A Wind Tunnel Investigation of the Shear Stress with A Blowing Sand Cloud

In a blowing sand system, the wind provides the driving forces for the particle movement while the moving particles exert the opposite forces to the wind by extracting its momentum. The wind-sand interaction that can be characterized by shear stress and force exerted on the wind by moving particles results in the modification of wind profiles. Detailed wind profiles re-adapted to blown sand movement are measured in a wind tunnel for different grain size populations and at different free-stream wind velocities. The shear stress with a blowing sand cloud and force exerted on the wind by moving particles are calculated from the measured wind velocity profiles. The results suggest that the wind profiles with presence of blowing sand cloud assume convex-upward curves on the u(z)-ln(z) plot compared with the straight lines characterizing the velocity profiles of clean wind, and they can be better fitted by power function than log-linear function. The exponent of the power function ranging from 0.1 to 0.17 tends to increase with an increase in wind velocity but decrease with an increase in particle size. The force per unit volume exerted on the wind by blown sand drift that is calculated based on the empirical power functions for the wind velocity profiles is found to decrease with height. The particle-induced force makes the total shear stress with blowing sand cloud partitioned into air-borne stress that results from the wind velocity gradient and grain-borne stress that results from the upward or downward movement of particles. The air-borne stress increases with an increase in height, while the grain-borne stress decreases with an increase in height. The air-borne shear stress at the top of sand cloud layer increases with both wind velocity and grain size, implying that it increases with sand transport rate for a given grain size.
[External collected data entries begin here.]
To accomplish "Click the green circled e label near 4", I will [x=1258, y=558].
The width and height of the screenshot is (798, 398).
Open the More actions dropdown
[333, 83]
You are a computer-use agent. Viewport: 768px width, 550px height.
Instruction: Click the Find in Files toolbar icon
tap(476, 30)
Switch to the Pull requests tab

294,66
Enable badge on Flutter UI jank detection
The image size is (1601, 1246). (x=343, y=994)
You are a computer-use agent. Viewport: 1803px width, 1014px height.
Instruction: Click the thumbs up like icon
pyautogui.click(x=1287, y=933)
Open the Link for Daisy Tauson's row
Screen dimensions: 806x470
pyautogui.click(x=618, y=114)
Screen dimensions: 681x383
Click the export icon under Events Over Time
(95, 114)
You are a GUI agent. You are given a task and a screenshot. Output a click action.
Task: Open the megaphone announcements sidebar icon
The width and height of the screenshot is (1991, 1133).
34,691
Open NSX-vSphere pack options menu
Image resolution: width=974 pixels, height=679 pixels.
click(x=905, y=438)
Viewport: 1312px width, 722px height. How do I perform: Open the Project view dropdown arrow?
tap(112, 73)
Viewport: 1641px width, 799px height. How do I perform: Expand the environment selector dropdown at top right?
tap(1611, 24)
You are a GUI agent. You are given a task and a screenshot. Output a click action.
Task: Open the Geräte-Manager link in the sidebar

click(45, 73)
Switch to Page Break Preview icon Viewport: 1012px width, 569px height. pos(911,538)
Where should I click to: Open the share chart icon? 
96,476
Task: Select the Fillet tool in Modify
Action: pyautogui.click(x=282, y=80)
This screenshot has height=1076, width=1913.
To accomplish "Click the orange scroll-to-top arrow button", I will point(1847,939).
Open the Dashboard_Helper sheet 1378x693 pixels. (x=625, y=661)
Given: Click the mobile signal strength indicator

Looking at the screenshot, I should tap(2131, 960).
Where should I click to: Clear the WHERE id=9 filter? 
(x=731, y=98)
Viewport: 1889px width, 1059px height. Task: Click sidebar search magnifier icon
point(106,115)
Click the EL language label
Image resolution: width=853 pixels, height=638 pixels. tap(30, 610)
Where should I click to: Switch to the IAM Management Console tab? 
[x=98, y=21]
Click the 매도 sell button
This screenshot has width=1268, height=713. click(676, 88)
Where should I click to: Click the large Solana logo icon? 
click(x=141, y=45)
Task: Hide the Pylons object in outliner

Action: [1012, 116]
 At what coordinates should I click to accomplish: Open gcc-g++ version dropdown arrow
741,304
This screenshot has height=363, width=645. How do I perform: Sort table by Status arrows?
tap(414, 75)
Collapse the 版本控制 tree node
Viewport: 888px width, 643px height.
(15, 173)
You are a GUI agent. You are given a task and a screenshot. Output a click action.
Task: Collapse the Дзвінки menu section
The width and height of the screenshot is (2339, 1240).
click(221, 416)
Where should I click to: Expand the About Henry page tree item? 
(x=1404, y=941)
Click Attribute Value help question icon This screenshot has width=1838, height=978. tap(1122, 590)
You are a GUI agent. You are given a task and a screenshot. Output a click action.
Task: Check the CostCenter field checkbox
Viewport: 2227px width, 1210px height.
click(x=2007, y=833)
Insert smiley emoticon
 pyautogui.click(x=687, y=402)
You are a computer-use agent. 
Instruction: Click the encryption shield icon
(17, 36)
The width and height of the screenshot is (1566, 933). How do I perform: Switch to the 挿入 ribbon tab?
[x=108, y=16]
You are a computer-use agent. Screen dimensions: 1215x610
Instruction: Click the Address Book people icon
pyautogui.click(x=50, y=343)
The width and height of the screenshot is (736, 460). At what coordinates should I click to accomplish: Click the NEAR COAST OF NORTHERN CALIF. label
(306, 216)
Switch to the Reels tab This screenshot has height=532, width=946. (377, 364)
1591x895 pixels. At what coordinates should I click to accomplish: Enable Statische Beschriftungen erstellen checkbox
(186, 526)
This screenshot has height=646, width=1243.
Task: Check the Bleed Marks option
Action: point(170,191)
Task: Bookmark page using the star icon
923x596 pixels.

The shear stress with a blowing sand cloud is also closely related to the sand transport rate. Both the total shear stress and grain-borne stress on the grain top is directly proportional to the square root of sand transport rate. So, the profound effect of the moving particles on the airflow must be considered in modeling the blown sand movement. With the presence of sand movement, the boundary layer with a blowing sand cloud is no longer a constant air shear layer.